— Exercise requirements —
All lines in the data bearing the string "folder" should be identified and copied.

— Data —
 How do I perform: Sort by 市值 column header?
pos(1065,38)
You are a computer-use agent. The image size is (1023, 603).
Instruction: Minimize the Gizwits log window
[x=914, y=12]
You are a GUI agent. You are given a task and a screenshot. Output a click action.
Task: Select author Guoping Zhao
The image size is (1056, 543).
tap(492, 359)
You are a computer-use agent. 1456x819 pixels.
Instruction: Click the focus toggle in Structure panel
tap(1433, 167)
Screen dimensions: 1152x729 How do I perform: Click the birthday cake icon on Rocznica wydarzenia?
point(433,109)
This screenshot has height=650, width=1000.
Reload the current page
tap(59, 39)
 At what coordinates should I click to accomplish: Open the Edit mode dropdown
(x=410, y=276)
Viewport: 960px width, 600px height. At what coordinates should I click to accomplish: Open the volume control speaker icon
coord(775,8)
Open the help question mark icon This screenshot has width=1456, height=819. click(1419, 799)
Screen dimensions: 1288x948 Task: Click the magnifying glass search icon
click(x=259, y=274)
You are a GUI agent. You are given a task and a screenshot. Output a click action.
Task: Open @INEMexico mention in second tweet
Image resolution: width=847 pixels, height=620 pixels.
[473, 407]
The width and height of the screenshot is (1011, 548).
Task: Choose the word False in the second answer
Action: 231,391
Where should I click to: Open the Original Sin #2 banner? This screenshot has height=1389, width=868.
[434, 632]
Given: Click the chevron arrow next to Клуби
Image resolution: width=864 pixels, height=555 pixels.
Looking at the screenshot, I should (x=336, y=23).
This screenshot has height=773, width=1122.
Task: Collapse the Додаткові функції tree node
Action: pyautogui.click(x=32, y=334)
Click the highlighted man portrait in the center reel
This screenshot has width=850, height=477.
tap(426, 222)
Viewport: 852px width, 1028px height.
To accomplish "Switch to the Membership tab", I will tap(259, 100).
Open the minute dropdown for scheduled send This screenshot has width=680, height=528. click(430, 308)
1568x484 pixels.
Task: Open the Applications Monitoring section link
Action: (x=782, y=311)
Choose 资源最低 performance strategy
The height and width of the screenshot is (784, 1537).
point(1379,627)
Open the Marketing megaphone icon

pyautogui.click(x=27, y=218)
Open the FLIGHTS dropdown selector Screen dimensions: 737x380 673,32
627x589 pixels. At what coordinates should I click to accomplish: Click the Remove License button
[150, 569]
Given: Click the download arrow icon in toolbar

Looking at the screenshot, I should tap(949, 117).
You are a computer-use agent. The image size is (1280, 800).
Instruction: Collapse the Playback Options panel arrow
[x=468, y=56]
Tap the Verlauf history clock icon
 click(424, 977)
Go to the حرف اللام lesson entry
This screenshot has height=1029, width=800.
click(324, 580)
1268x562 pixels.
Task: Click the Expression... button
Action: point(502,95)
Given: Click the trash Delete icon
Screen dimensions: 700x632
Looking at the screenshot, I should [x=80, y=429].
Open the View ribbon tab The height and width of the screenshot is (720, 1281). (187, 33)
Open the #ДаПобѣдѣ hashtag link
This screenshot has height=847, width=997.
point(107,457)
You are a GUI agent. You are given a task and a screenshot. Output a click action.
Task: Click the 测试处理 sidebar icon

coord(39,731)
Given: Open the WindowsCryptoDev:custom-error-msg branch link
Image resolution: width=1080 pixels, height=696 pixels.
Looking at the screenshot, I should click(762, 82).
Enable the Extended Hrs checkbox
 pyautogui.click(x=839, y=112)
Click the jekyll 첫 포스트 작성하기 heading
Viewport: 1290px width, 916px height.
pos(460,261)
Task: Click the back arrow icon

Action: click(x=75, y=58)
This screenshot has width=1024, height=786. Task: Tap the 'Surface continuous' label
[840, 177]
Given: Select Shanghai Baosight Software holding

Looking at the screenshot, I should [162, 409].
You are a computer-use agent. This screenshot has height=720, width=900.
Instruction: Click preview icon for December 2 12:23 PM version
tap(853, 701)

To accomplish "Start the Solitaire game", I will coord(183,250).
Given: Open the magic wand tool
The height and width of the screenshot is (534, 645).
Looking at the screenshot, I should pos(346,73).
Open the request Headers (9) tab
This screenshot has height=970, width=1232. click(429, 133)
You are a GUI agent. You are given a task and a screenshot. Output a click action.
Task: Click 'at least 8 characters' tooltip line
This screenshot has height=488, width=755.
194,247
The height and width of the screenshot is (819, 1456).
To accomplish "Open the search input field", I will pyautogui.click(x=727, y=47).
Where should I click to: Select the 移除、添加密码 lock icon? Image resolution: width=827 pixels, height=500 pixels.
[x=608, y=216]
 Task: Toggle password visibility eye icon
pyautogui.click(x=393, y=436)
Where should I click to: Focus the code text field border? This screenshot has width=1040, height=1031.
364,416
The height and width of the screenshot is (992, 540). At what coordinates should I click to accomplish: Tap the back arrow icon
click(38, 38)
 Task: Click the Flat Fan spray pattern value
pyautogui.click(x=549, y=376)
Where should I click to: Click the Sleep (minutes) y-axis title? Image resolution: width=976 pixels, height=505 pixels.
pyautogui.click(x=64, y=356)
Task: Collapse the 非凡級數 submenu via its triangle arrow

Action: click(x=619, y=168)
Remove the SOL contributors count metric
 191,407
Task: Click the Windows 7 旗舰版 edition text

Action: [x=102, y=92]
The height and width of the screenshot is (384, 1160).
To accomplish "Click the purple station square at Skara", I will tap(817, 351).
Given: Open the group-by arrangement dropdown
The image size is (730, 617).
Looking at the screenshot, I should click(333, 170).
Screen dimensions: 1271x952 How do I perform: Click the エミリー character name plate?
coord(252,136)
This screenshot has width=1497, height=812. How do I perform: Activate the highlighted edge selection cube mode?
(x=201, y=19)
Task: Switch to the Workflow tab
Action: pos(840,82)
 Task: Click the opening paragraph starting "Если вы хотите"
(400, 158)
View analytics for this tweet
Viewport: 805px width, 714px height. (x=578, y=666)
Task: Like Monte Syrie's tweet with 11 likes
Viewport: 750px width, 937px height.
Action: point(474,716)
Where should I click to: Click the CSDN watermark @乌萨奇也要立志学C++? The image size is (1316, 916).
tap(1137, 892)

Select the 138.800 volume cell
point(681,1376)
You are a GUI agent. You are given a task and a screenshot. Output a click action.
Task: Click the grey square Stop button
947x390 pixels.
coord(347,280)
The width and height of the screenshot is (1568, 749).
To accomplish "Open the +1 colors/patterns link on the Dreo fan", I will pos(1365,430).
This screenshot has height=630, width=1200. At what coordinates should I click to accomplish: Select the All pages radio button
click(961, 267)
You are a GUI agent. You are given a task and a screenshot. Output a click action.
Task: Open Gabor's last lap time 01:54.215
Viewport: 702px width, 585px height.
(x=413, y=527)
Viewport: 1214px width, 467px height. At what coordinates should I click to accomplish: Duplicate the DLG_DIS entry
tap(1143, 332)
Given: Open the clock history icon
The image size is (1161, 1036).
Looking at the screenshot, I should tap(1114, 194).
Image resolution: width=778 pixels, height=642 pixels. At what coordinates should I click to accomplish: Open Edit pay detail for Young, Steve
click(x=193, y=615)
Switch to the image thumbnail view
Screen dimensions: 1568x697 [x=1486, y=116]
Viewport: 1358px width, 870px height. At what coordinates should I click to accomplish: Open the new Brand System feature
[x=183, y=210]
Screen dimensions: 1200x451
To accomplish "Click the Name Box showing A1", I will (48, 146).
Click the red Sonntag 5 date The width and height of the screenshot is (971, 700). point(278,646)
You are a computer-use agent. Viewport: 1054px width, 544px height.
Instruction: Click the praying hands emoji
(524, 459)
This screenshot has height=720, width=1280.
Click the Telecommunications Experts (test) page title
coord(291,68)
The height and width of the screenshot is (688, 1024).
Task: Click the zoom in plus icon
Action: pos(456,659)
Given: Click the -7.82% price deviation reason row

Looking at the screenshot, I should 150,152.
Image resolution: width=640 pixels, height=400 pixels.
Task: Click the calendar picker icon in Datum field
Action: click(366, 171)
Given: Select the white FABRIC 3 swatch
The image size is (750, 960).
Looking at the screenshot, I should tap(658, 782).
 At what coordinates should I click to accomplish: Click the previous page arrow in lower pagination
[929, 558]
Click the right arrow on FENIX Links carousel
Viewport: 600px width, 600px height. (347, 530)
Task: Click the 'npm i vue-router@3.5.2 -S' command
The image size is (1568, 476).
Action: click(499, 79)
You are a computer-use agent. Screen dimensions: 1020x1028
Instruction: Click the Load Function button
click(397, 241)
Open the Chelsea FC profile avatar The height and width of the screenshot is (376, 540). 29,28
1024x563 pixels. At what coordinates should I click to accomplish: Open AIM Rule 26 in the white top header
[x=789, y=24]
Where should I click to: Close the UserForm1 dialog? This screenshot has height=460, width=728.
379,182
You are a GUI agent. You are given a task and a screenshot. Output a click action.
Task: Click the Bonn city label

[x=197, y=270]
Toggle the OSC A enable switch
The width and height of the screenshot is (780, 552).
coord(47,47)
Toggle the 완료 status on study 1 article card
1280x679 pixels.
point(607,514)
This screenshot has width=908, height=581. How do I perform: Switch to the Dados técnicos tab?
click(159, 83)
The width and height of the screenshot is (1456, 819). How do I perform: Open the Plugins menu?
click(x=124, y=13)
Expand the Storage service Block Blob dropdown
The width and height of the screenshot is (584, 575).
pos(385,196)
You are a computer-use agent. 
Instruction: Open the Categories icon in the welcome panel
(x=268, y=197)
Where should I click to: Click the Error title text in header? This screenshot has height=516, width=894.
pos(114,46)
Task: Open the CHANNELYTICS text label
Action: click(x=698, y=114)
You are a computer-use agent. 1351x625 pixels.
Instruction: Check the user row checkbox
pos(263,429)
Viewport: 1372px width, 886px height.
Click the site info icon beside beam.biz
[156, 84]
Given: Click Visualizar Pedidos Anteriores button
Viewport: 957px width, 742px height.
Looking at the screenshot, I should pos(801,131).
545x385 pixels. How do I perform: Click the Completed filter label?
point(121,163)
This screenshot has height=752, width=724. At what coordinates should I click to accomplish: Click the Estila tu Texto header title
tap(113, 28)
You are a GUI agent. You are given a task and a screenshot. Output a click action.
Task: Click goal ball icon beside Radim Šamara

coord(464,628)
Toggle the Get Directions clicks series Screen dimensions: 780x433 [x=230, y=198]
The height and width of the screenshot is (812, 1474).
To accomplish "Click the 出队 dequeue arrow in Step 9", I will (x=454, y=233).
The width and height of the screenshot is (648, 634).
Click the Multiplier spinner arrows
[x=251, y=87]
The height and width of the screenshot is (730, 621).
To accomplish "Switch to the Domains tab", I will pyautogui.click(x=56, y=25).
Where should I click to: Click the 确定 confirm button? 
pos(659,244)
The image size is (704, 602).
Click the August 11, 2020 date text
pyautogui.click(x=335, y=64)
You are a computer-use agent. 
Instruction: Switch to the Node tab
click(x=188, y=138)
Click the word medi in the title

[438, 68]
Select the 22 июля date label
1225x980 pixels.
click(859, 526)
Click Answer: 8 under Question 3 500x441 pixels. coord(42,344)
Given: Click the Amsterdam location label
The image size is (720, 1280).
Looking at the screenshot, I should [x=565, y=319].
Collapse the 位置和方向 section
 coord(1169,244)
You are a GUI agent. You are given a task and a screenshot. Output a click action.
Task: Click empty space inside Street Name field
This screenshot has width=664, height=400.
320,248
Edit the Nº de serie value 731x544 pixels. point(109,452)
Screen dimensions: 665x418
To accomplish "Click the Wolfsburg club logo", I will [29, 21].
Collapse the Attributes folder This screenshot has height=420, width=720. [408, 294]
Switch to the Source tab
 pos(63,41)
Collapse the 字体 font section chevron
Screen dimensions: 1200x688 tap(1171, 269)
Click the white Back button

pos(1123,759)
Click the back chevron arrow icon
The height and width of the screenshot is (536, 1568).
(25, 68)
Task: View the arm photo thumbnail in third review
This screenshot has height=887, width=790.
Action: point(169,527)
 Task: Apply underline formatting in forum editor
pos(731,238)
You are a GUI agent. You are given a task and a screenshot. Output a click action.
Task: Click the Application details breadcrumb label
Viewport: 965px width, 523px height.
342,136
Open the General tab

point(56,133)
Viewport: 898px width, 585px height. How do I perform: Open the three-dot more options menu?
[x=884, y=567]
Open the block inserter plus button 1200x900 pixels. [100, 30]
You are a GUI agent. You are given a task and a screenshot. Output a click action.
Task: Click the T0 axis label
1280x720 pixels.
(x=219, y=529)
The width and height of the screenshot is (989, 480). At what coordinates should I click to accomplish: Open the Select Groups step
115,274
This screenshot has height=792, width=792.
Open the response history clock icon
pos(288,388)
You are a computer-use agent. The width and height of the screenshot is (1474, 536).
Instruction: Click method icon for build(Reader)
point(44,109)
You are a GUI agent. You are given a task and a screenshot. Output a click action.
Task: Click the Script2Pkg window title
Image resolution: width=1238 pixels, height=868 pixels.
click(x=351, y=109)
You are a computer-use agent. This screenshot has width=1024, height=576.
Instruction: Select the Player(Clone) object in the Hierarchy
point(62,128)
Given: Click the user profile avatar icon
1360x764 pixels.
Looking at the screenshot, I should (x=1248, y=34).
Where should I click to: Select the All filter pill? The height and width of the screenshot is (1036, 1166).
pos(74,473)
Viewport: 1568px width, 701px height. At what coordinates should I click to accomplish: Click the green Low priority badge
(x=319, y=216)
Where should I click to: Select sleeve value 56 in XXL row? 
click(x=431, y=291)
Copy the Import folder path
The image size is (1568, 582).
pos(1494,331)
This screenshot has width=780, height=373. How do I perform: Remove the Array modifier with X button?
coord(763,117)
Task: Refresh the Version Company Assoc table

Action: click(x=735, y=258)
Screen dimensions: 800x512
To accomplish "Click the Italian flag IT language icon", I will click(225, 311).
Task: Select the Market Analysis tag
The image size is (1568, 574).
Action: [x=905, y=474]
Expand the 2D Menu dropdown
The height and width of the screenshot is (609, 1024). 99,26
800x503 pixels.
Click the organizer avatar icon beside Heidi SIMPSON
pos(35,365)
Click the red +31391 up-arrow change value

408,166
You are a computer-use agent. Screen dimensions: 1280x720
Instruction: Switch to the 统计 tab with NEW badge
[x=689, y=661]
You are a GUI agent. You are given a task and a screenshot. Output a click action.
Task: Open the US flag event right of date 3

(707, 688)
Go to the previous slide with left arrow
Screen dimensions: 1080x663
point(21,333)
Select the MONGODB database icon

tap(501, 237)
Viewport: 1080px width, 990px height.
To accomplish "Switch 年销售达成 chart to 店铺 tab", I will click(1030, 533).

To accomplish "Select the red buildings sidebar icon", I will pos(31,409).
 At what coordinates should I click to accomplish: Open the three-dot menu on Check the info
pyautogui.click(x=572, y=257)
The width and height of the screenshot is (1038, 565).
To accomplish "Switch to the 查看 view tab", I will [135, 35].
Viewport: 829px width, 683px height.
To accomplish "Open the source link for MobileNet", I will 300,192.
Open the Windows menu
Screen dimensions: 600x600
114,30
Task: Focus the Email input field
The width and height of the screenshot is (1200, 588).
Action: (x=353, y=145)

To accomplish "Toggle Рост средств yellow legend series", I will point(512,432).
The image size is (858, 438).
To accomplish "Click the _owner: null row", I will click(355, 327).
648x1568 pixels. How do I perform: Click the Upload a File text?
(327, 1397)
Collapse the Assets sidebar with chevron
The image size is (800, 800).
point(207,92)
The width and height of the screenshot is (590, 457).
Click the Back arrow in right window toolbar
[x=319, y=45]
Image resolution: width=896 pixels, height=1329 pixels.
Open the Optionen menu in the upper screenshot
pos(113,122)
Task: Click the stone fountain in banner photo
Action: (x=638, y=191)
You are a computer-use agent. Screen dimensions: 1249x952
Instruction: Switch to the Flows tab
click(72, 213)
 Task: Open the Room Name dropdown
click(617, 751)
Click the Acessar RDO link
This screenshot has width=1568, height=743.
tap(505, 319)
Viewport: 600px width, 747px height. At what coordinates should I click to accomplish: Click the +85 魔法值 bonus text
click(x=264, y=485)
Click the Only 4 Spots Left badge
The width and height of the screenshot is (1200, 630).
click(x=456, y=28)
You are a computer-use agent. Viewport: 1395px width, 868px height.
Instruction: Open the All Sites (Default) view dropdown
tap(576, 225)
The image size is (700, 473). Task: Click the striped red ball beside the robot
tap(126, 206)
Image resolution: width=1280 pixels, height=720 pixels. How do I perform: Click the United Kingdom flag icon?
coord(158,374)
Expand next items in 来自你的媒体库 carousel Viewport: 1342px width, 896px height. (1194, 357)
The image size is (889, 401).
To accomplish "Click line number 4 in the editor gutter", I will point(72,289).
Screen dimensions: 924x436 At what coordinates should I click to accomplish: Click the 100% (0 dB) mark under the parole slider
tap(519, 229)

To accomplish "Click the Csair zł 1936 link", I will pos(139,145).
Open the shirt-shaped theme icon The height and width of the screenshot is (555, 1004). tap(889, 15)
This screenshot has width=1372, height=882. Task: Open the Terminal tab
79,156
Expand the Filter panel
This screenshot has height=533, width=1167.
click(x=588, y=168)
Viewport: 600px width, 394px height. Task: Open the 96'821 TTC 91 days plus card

— Output for this exercise —
Collapse the Attributes folder This screenshot has height=420, width=720. [408, 294]
Copy the Import folder path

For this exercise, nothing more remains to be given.